Review: 'The Dark and the Wicked' a disturbingly slow descent into madness


Courtesy of RLJE Films

 

Bran Bertino, writer and director of cult hit “The Strangers,” tries to flex his horror musclewith the disturbingly slow and dull “The Dark and the Wicked” another haunted house clunker where strange noises are heard, hallucinations run rampant, and goats are slaughtered. There’s some effective jolts and the occasional jaw dropper emerges but Bertino’s film, which has garnered quite a bit of praise following its Fantasia Film Festival debut, is baked in familiar tactics (and depression) that it literally drains you during the viewing. This despite an atmosphere that tries to repurpose haunted house tropes, and benefits from solid performances. Whereas “The Strangers” most effective scares came from the unknown, and the now infamous motive of “you were home,” “Dark and the Wicked” doesn’t try to hide where it's heading.


For Michael (Michael Abbott Jr.) and his younger sister Louise (Marin Ireland, who between this and “The Empty Man” is quietly elevating junk cinema) traveling back to their rural family farm comes with a new burden. Their childhood homestead filled with joyous memories is now where their elderly father will take his last breath. The first night back is met with tragedy, and you get the feeling a soul sucking presence is lurking beneath the floorboards. It’s like “The Exorcists” meets “Deliverance.” From there, any peace about a happy resolution should be taken out to pasture, considering “Dark and the Wicked” isn’t so much interested in happy endings as it is suffocating audiences with the evil force in the home.


To its credit, the production design and isolated backwoods country setting garners top merits, but the film’s main purpose is to fill audiences with a slow burning dread. While that’s generally attractive in horror films (“His House” is a prime example) it’s a ploy that, for me, backfires. I can dig a film that wants to lay down solid foundation for an effective third act finale and though “Dark and the Wicked” comes arguably close to fulfilling that promise, the ending left plenty to be desired. Perhaps that’s because Bertino doesn’t go for the big set pieces and shows incredible restraint as a filmmaker. What will work for some, might not for others and that’s fine.

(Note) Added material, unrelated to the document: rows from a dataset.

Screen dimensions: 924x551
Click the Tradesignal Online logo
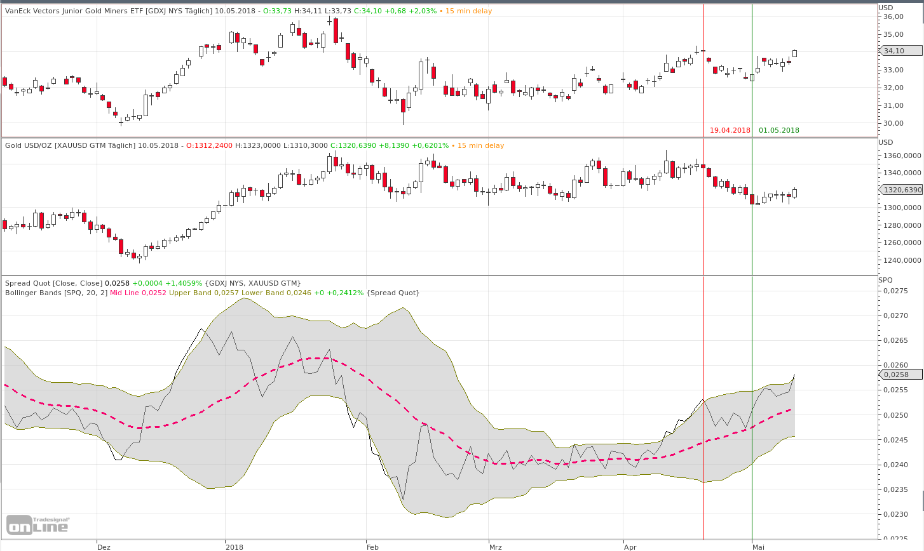[37, 524]
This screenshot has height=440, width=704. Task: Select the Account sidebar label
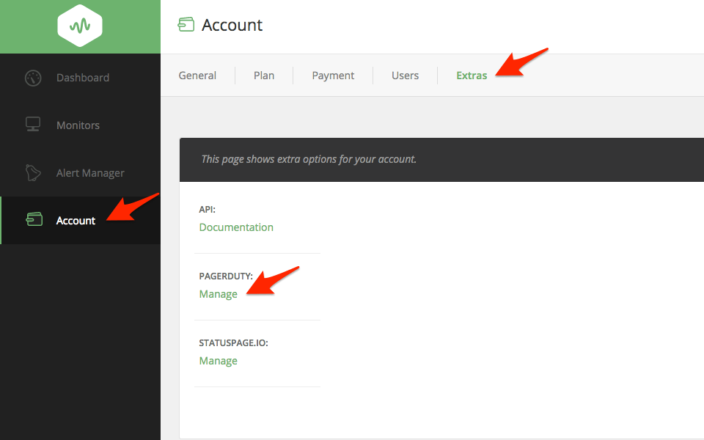click(76, 221)
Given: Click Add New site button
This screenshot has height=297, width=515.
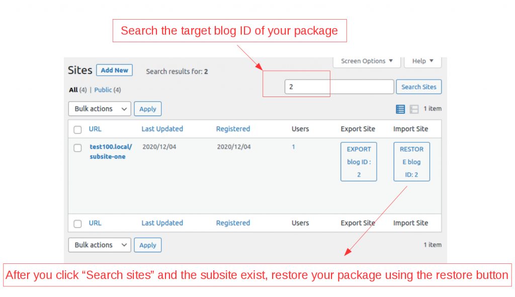Looking at the screenshot, I should (x=114, y=70).
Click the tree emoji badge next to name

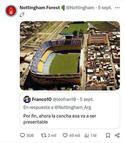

The most interesting element the film tackles is family trauma. Considering there’s a certain ambivalence to seeing our aging parents within ourselves, understanding how we’ve dealt with guilt could determine the afterlife. There are enough fragments of that philosophy sprinkled in “The Dark and the Wicked” to make for a thought provoking conversation on grief, except the journey to get there proves futile.


Grade: C+


RLJE Films will release THE DARK AND THE WICKED In Theaters, On Digital and On Demand November 6, 2020.